According to the AMDP system, parathymia is recorded in a standardized manner when collecting the psychopathological findings . It occurs especially in Hebephrenic schizophrenia , just like paramimia . This is a mismatch between experienced feeling and facial expression ( affect incongruence ). In contrast to this, the terms synthymy and holothymy denote a behavior that corresponds to the mood ( affect- congruent ).

classification

According to Stark falls under the umbrella term dysthymia (emotional illness)

  • hyperthymia
  • the hypothymia
  • and parathymia

See also

Related terms that describe different affect states are

literature

  • Christian Scharfetter: General Psychopathology.
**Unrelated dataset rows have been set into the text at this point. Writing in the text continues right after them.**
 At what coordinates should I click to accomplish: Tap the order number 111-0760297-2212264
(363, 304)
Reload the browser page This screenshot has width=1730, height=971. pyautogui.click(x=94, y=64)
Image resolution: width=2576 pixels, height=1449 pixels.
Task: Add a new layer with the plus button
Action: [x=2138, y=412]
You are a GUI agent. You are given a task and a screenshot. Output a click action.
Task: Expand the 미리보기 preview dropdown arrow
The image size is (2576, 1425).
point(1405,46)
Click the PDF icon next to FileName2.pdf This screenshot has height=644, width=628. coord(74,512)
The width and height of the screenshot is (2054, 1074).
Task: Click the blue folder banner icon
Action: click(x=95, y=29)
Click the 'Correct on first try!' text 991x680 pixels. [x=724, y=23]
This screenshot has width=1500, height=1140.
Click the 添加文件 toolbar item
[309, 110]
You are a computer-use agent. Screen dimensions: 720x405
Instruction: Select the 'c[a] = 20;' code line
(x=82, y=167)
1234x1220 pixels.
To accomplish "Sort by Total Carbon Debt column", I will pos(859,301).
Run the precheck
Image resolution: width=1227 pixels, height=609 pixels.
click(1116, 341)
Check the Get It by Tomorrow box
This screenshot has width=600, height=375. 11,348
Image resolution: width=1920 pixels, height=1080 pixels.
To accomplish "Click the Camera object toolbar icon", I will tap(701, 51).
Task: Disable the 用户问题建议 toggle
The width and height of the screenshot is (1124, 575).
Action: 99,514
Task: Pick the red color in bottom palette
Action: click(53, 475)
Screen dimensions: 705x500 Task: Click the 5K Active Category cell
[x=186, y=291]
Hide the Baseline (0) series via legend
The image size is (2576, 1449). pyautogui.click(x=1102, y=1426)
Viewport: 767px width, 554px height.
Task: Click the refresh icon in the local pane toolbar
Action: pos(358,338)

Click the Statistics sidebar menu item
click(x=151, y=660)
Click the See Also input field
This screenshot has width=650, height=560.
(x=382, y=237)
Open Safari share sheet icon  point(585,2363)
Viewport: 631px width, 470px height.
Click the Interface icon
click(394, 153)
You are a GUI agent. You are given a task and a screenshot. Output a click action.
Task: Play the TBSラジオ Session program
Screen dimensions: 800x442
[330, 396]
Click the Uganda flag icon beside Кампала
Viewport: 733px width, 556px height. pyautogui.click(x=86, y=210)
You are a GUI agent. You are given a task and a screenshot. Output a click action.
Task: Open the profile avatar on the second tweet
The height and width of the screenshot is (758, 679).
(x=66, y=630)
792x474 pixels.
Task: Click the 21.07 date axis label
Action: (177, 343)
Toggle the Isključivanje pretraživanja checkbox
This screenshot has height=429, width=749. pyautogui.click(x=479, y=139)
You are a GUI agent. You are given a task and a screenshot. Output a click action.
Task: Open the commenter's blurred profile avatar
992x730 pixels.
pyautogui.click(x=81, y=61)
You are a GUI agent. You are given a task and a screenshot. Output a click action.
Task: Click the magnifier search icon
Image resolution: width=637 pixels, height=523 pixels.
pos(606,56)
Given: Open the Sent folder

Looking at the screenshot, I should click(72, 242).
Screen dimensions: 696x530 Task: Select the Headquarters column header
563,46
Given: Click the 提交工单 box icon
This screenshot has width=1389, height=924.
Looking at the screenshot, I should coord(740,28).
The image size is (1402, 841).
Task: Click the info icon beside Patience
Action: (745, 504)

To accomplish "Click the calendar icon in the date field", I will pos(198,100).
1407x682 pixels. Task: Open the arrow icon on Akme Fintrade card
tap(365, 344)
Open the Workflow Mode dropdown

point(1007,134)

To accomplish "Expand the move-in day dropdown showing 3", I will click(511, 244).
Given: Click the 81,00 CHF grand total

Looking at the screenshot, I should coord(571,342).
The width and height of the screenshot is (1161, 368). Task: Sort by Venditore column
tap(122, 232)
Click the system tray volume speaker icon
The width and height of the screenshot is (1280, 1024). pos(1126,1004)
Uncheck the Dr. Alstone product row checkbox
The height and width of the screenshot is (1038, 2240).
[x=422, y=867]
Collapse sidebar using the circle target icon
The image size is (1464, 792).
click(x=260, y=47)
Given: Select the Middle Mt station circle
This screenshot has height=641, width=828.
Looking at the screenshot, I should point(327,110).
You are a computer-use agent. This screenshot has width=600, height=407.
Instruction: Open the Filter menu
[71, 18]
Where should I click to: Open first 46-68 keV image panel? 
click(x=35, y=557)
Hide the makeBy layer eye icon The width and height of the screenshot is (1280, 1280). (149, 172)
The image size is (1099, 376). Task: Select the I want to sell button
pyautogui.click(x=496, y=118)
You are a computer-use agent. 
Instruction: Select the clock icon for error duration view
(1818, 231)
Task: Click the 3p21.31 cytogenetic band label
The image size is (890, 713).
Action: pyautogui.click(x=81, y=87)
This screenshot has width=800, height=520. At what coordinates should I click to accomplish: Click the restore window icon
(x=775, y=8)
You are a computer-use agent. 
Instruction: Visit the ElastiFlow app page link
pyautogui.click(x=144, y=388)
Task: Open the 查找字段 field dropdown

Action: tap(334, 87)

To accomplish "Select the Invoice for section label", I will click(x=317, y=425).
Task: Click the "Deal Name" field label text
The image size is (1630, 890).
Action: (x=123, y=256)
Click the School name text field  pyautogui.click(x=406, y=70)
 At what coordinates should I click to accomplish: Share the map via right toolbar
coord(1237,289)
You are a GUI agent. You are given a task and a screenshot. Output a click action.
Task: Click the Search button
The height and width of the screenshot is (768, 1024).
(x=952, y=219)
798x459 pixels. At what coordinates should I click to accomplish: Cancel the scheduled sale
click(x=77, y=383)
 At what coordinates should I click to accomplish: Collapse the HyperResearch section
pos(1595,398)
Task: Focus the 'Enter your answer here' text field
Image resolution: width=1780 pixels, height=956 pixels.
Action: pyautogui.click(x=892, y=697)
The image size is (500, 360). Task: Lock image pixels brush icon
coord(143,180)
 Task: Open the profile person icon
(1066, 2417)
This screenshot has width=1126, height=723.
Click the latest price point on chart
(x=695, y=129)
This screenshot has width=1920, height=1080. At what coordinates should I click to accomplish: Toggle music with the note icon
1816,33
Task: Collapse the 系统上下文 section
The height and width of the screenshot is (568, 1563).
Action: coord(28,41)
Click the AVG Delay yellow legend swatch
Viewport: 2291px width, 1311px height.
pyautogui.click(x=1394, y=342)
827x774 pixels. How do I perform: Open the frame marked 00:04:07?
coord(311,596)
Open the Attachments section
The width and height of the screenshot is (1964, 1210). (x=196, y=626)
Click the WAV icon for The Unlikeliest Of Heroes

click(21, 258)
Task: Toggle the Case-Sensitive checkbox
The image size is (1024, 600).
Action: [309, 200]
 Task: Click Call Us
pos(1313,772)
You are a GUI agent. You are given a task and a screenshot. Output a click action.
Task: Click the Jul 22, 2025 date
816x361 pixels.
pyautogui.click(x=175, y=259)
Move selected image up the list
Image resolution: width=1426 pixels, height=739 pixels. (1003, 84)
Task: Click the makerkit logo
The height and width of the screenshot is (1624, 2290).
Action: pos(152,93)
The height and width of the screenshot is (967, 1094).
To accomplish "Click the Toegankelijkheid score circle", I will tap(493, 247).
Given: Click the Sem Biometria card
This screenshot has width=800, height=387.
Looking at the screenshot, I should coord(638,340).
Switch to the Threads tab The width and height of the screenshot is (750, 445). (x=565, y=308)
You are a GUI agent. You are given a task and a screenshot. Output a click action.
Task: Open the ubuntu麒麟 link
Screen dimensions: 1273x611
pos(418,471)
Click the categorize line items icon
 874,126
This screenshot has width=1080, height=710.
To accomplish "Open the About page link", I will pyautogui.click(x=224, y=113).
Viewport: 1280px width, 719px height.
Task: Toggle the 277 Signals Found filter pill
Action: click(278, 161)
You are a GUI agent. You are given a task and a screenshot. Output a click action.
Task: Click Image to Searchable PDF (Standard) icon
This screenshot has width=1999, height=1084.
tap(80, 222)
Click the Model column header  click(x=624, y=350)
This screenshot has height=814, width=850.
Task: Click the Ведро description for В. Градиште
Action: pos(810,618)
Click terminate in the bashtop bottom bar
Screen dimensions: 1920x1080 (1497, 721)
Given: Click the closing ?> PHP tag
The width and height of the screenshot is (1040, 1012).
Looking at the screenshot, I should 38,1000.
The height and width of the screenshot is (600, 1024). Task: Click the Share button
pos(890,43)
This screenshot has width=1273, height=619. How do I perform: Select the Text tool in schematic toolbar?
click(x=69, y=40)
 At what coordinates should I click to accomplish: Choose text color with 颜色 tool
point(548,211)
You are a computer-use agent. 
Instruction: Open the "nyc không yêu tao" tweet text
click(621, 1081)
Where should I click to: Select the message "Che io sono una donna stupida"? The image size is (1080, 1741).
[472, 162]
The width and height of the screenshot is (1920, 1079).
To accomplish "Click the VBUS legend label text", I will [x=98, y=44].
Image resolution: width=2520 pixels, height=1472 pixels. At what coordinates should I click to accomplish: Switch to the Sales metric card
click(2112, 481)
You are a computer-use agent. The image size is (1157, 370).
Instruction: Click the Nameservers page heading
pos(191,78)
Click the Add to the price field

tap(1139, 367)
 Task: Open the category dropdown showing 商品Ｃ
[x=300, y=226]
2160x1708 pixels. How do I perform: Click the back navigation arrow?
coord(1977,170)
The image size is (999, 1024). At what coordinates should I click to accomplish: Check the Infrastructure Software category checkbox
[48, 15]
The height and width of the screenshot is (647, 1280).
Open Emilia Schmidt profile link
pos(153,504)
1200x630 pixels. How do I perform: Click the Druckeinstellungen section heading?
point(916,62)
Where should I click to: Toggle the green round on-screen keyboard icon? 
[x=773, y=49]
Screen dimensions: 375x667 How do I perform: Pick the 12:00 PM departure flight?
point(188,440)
Thieme, Stuttgart / New York, NY 2002, ISBN 3-13-531505-3 .
  • Rainer Huppert, Norbert Kienzle: Schizophrenia . Hogrefe, Göttingen u. a. 2010, ISBN 978-3-8017-2051-3 .

Web links

Wiktionary: parathym  - explanations of meanings, word origins , synonyms, translations

Individual evidence

  1. Parathymia. (No longer available online.) Archived from the original on October 7, 2017 ; accessed on October 6, 2017 . Info: The archive link was inserted automatically and has not yet been checked. Please check the original and archive link according to the instructions and then remove this notice. @1@ 2Template: Webachiv / IABot / www.zentrale-deutscher-kliniken.de
  2. healthcare social and private insurance . Springer-Verlag, 2013, ISBN 978-3-642-90725-8 , pp. 301 ( limited preview in Google Book search).
  3. Encyclopedic Lexicon for the Latest Literature and History of Philosophy . Volume A-L. . Brockhaus, 1838, p. 115 ( limited preview in Google Book search).